EXTRACT TO READ.
════════════════
Diffusers documentation
Distributed inference
Distributed inference
Distributed inference splits the workload across multiple GPUs. It a useful technique for fitting larger models in memory and can process multiple prompts for higher throughput.
This guide will show you how to use Accelerate and PyTorch Distributed for distributed inference.
Accelerate
Accelerate is a library designed to simplify inference and training on multiple accelerators by handling the setup, allowing users to focus on their PyTorch code.
Install Accelerate with the following command.
uv pip install accelerate
Initialize a accelerate.PartialState class in a Python file to create a distributed environment. The accelerate.PartialState class manages process management, device control and distribution, and process coordination.
Move the DiffusionPipeline to accelerate.PartialState.device to assign a GPU to each process.
import torch
from accelerate import PartialState
from diffusers import DiffusionPipeline
pipeline = DiffusionPipeline.from_pretrained(
"Qwen/Qwen-Image", torch_dtype=torch.float16
)
distributed_state = PartialState()
════════════════
RECORDS SHOWN.
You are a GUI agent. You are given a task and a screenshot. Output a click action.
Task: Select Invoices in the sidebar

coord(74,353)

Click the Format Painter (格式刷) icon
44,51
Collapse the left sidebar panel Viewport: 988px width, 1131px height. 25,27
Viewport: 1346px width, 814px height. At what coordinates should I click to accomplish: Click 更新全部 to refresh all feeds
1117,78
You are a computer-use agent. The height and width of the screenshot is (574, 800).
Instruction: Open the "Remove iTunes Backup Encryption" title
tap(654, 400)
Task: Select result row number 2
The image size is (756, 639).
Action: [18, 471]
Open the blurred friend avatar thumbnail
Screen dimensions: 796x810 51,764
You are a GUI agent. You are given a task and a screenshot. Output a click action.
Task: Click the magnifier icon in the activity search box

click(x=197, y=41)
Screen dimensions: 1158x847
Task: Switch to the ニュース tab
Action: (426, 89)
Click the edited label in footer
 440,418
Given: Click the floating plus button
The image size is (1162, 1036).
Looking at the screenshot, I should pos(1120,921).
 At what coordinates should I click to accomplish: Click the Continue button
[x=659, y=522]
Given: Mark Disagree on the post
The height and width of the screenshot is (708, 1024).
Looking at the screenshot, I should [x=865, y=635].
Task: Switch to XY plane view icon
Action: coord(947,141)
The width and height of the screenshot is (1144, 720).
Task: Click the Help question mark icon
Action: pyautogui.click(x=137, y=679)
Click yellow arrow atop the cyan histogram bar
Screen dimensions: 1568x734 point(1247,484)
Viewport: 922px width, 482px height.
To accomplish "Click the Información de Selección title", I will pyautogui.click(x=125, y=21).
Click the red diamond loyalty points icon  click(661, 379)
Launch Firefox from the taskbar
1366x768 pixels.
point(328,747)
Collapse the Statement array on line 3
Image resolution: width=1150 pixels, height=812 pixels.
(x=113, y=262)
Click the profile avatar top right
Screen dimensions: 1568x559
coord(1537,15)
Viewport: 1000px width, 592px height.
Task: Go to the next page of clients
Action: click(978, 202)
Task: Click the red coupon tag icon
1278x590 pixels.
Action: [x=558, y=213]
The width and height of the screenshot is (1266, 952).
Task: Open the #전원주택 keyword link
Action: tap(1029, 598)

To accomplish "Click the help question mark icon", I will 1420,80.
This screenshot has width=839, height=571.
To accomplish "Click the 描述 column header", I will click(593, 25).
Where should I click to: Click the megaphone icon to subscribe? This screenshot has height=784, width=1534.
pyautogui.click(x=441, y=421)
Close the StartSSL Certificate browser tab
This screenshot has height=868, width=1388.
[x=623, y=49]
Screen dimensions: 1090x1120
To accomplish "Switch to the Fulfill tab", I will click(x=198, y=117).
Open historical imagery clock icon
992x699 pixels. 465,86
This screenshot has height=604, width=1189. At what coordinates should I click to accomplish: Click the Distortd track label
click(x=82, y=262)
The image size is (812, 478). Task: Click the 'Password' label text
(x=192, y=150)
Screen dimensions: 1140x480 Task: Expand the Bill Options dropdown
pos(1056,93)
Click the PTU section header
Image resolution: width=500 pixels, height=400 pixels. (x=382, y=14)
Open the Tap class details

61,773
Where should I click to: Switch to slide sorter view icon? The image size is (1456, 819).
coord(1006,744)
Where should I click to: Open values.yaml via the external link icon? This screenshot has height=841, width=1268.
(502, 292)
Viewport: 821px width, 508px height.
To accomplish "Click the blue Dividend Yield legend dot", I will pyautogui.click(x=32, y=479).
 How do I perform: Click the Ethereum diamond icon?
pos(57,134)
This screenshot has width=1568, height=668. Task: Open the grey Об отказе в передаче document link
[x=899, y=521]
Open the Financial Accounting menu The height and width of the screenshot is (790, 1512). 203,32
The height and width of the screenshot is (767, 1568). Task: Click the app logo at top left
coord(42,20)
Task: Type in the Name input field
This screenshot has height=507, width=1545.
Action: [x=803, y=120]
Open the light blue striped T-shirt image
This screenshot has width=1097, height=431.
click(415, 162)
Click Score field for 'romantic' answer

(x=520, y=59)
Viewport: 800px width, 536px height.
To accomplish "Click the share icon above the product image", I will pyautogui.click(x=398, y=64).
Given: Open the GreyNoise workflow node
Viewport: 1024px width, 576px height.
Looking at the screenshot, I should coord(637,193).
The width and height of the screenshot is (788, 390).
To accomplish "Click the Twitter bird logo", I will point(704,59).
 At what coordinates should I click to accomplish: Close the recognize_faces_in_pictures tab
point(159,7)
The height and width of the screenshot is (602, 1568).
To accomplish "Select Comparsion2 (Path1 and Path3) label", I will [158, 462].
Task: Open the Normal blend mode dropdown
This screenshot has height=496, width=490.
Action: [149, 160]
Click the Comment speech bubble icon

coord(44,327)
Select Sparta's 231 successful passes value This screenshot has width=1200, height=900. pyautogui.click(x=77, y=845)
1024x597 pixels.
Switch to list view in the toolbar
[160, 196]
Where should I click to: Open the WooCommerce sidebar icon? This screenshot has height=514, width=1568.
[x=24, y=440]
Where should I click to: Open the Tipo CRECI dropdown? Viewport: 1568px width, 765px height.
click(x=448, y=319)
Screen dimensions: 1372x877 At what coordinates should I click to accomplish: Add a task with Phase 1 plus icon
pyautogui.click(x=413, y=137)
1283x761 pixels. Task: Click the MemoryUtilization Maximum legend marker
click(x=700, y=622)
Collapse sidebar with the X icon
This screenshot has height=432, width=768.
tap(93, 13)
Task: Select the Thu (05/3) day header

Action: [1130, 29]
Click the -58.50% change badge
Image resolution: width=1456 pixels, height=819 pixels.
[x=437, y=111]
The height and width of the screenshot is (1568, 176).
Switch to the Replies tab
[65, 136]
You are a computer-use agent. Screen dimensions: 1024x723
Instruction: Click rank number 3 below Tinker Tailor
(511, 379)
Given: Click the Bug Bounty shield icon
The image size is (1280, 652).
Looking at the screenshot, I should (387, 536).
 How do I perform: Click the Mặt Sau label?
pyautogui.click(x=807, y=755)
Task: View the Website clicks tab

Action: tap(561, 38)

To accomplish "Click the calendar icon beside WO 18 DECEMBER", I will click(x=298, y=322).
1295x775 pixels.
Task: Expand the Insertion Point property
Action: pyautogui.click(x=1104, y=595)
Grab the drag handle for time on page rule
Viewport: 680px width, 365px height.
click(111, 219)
════════════════
PROBLEM DESCRIPTION.
Reproduce word for word the part of the distributed inference guide between "This guide will" and "distributed_state = PartialState()", inclusive.

OUTPUT OF THE EXERCISE.
This guide will show you how to use Accelerate and PyTorch Distributed for distributed inference.
Accelerate
Accelerate is a library designed to simplify inference and training on multiple accelerators by handling the setup, allowing users to focus on their PyTorch code.
Install Accelerate with the following command.
uv pip install accelerate
Initialize a accelerate.PartialState class in a Python file to create a distributed environment. The accelerate.PartialState class manages process management, device control and distribution, and process coordination.
Move the DiffusionPipeline to accelerate.PartialState.device to assign a GPU to each process.
import torch
from accelerate import PartialState
from diffusers import DiffusionPipeline
pipeline = DiffusionPipeline.from_pretrained(
"Qwen/Qwen-Image", torch_dtype=torch.float16
)
distributed_state = PartialState()